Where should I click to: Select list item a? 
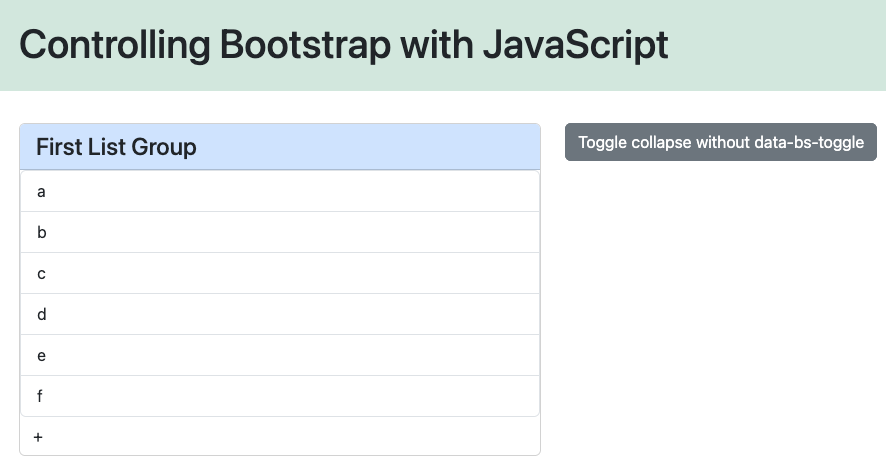[x=41, y=191]
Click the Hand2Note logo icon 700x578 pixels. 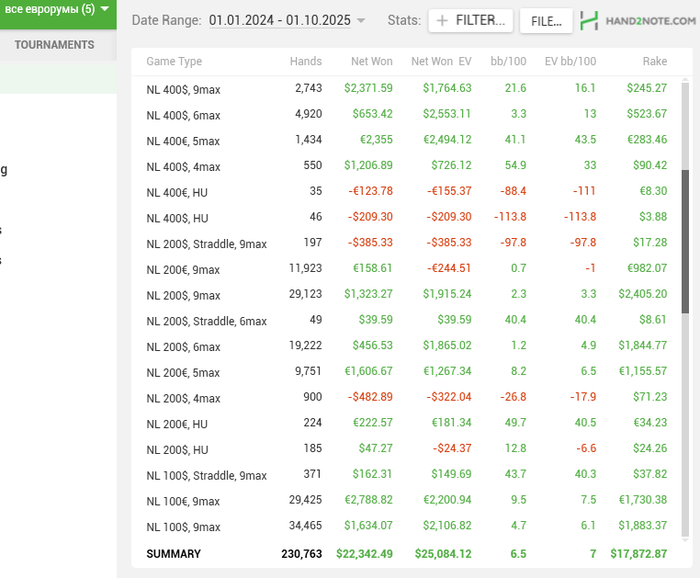click(x=591, y=21)
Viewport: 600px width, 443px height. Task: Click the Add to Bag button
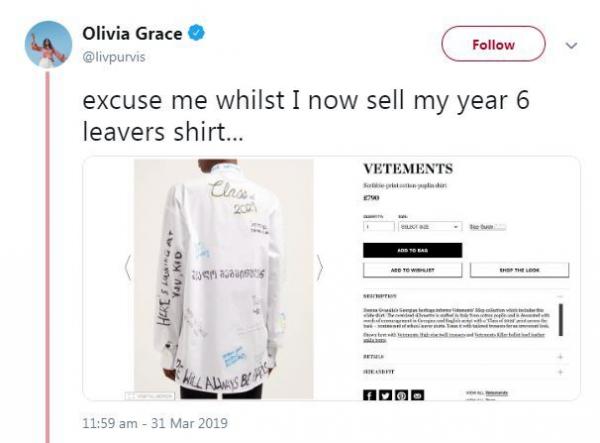[412, 250]
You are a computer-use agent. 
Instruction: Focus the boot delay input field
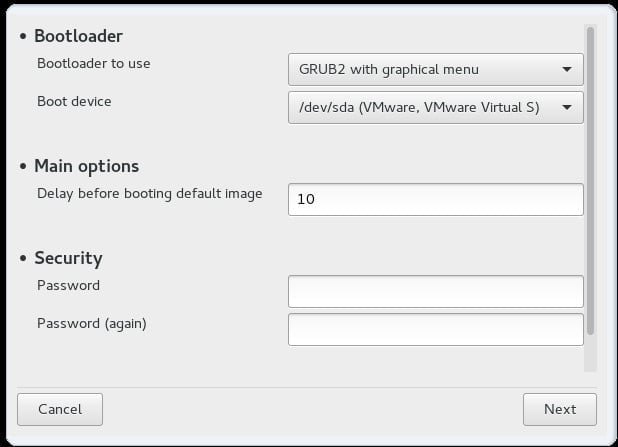pyautogui.click(x=435, y=199)
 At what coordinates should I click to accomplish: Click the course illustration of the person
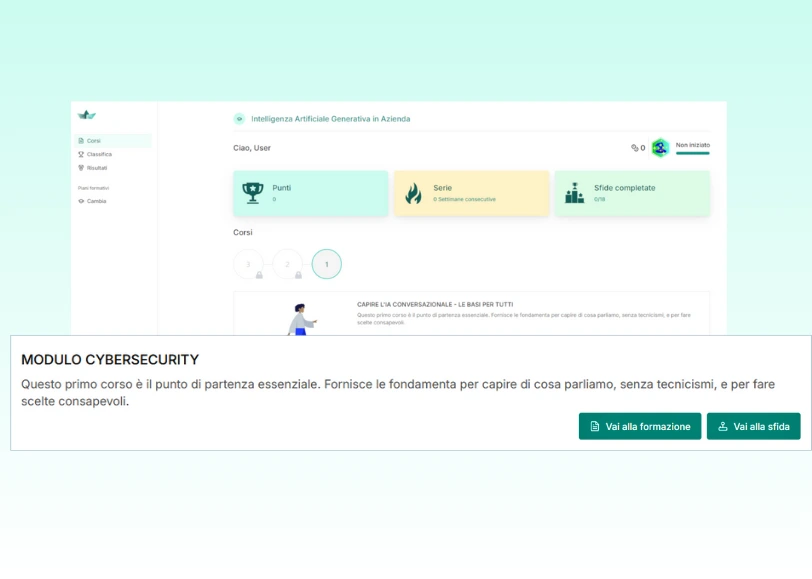[300, 319]
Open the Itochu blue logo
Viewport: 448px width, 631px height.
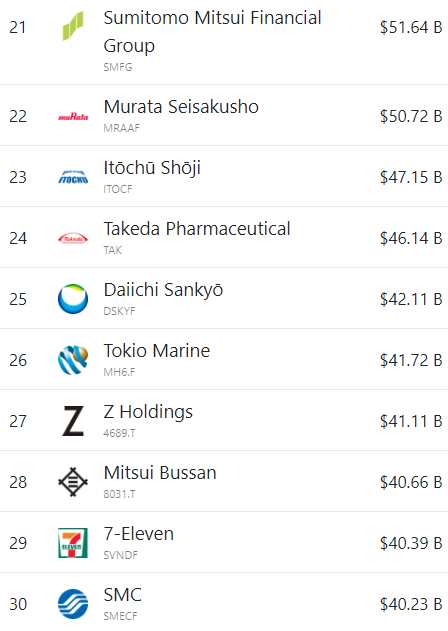click(x=73, y=177)
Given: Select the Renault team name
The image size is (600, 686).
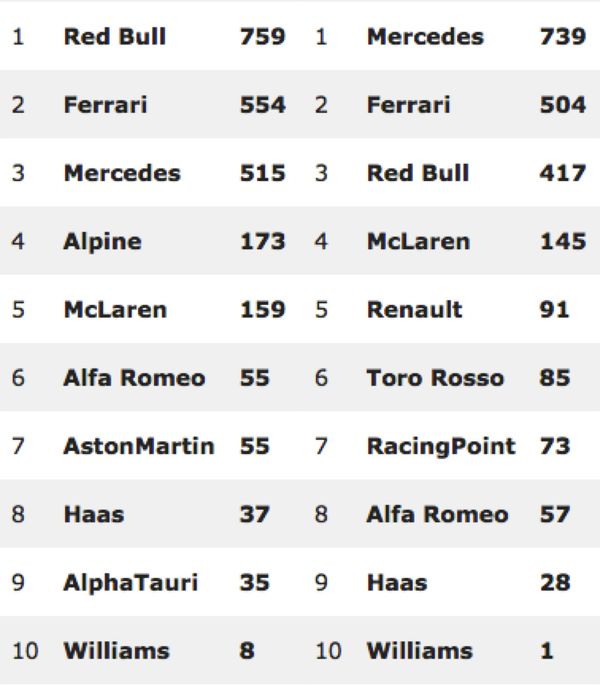Looking at the screenshot, I should [414, 309].
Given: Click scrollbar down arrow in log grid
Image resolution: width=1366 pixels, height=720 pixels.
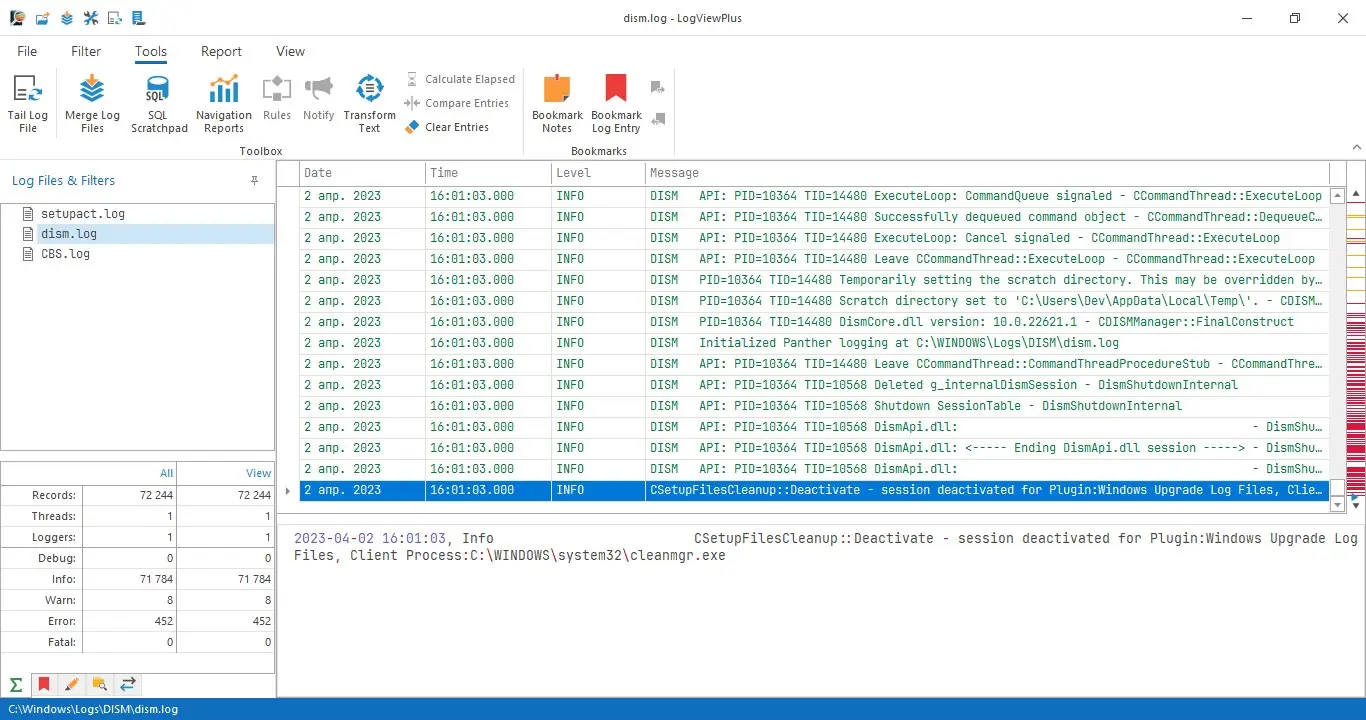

== TASK BRIEF ==
When you come to the line containing "Given: Click scrollbar down arrow in log grid" in the records above, repeat that line and all lines after it exactly, but not the pictures.

== RESPONSE TO THE TASK ==
Given: Click scrollbar down arrow in log grid
Image resolution: width=1366 pixels, height=720 pixels.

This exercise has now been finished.